Exercise directions: Pictures are to be left out; otherwise, copy exactly the lines from the line containing "Categories (64, 2005)" through the end of the data.

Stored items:
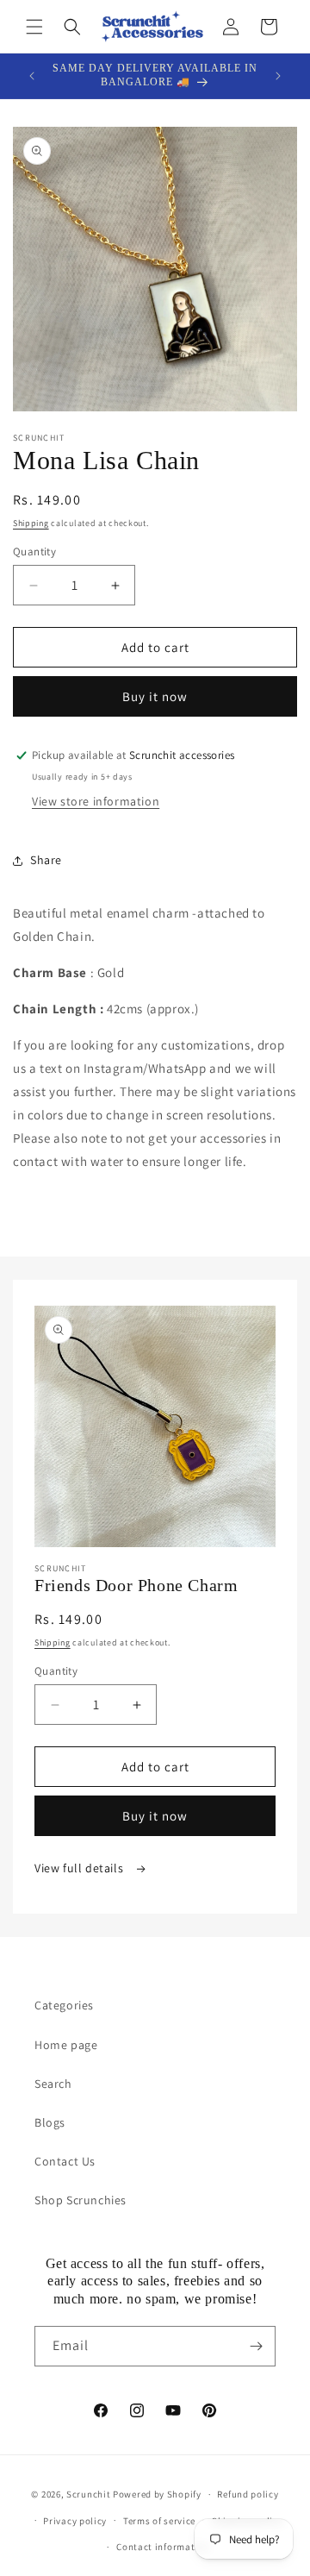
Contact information (162, 2547)
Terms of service (159, 2521)
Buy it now (155, 696)
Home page (65, 2045)
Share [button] (46, 860)
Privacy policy (75, 2521)
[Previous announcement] (32, 76)
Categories (64, 2005)
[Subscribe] (256, 2346)
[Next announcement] (278, 76)
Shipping (31, 523)
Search (53, 2083)
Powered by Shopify (157, 2494)
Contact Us (65, 2161)
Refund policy (247, 2494)
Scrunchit (88, 2494)
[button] (34, 27)
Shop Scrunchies (80, 2200)
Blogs (49, 2122)
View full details (80, 1868)
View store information (95, 801)
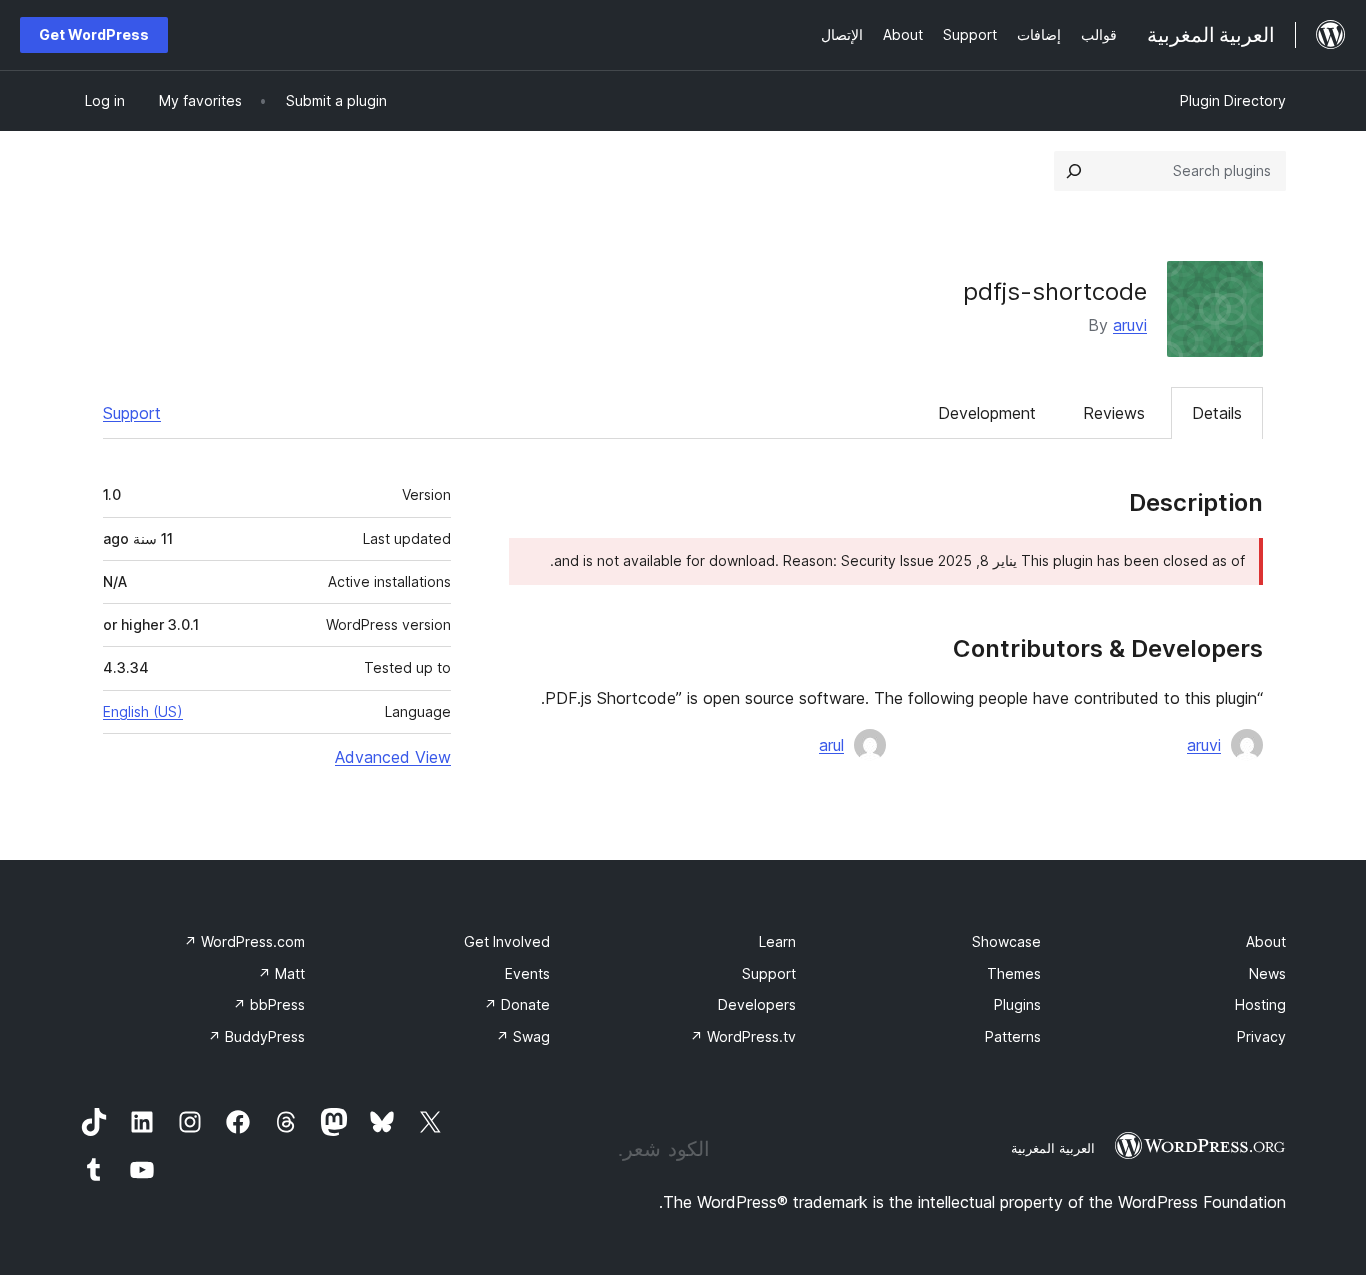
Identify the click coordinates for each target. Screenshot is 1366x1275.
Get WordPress (94, 34)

Answer box:
Categories (64, 2005)
[Subscribe] (256, 2346)
[Next announcement] (278, 76)
Shipping (31, 523)
Search (53, 2083)
Powered by Shopify (157, 2494)
Contact Us (65, 2161)
Refund policy (247, 2494)
Scrunchit (88, 2494)
[button] (34, 27)
Shop Scrunchies (80, 2200)
Blogs (49, 2122)
View full details (80, 1868)
View store information (95, 801)
Identify the click coordinates for each target. Screenshot is 1366x1275.
Get WordPress (94, 34)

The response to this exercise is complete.